Cemetery in South Africa

Avalon Cemetery is one of the largest graveyards in South Africa. It was opened in 1972, during the height of apartheid, as a graveyard exclusively for black people. The huge extension was officially opened on 9 February by Matshidiso Mfikoe, at the time a mayoral committee member for environment and corporate services. Before Avalon opened, Sowetans were buried in Nancefield (Klipspruit) Cemetery. That burial ground opened in 1912 but is now full except for second or third burials.

Just beyond the entrance, to the left, there are Memorials dedicated to struggle activists Lilian Ngoyi and Helen Joseph. During Women’s Month in August 2010, the graves of Ngoyi, Joseph and Maxeke were declared National Heritage Sites. (The cemetery has memorials to other heroes as well.)

To the North, near the Train Station, lies the Mendi Memorial. In the cemetery are the graves of Joe Slovo and Hector Pieterson.

The cemetery that inters people from Lenasia, Soweto and surrounding areas reached capacity on 21 October 2022.

» What you will do
Continue the text about Avalon Cemetery, beginning right after its final sentence.

Collected data entries:
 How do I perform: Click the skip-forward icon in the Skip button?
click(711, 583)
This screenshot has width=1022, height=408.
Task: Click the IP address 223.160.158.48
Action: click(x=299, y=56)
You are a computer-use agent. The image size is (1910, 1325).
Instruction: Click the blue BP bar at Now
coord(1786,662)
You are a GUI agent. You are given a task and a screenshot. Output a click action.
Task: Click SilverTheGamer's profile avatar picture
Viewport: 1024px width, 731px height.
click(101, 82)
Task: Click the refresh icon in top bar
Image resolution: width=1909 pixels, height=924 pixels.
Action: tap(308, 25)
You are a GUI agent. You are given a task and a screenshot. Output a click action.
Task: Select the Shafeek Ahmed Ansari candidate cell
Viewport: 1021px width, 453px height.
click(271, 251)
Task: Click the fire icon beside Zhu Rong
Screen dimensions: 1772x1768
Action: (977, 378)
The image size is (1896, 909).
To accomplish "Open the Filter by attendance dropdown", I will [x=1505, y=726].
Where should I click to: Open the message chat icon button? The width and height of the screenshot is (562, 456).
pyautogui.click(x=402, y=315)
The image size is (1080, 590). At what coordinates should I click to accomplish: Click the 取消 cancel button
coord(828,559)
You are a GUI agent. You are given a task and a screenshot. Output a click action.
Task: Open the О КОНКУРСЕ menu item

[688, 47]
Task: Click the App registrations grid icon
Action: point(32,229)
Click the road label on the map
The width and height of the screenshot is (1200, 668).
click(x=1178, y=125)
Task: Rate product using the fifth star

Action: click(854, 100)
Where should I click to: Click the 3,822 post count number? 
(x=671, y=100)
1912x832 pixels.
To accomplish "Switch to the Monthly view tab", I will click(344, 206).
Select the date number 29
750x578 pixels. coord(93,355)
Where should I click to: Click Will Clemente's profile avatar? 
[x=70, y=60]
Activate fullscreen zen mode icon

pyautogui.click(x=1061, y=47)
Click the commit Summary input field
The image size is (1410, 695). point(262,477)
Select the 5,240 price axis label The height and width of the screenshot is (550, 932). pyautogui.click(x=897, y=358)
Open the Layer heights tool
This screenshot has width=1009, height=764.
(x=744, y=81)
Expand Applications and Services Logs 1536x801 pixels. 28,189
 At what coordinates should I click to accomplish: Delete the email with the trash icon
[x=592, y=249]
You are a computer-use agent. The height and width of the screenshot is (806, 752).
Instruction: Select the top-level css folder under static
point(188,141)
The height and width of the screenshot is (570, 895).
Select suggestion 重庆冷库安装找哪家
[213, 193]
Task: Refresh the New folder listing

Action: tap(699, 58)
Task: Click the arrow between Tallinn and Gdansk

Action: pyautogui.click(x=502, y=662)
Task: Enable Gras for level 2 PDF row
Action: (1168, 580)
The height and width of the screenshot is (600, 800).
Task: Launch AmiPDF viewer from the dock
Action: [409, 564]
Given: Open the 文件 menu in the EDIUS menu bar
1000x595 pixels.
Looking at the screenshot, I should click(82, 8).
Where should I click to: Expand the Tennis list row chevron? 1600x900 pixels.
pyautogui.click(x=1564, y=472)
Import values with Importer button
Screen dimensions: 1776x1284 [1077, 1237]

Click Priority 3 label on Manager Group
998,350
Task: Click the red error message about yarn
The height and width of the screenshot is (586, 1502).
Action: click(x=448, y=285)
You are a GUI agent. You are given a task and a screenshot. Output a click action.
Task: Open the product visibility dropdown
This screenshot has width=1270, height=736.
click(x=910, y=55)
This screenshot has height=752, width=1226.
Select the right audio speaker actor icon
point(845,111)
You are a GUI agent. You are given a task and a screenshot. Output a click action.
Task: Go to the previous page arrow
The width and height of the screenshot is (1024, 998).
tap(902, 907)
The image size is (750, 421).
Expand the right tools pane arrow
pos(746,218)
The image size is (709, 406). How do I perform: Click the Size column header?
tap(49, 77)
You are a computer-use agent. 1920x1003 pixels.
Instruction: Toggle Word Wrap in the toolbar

» Answer to this task
==Culture==

The standard for large funerals in black South African culture was set in the 1970s and 1980s, during the height of the anti-apartheid struggle. Thousands of students boycotted school, adopted the slogan "liberation before education" and took to the streets in protest. They inevitably clashed with police, and the death toll grew each week. The funerals for the victims became one of the most powerful expressions of defiance against the apartheid government. More than 10,000 people, some dressed in military fatigues and armed with wooden rifles, would flock to a cemetery to demonstrate their solidarity in the struggle. When there were not enough buses to drive them to the cemetery, the protesters stopped motorists and forced the drivers to give them a lift. By the end of the day, the funerals often generated new victims of the struggle to be buried the next week.

==Famous burials==
Avalon Cemetery is noted for a number of famous people interred on its grounds.
Notables include: Hector Pieterson, Hastings Ndlovu, Joe Slovo, Laloo Chiba, Lilian Ngoyi, Helen Joseph, Zephania Mothopeng, Abu Baker Asvat, and Tsietsi Mashinini.